── Stored rows

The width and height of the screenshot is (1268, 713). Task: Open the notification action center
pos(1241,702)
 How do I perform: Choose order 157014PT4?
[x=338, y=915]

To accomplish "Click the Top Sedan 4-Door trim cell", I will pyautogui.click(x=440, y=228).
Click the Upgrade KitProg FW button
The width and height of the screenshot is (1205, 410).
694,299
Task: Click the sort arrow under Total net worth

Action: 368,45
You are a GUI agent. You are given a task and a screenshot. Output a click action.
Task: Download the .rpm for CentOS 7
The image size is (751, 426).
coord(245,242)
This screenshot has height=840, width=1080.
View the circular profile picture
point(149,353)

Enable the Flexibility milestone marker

────

Goal
Please change "order" to "invoice" in the rows from the first line up to and including the line with "[x=338, y=915]", and write out those lines again with everything else the same.

Written solution
The width and height of the screenshot is (1268, 713). Task: Open the notification action center
pos(1241,702)
 How do I perform: Choose invoice 157014PT4?
[x=338, y=915]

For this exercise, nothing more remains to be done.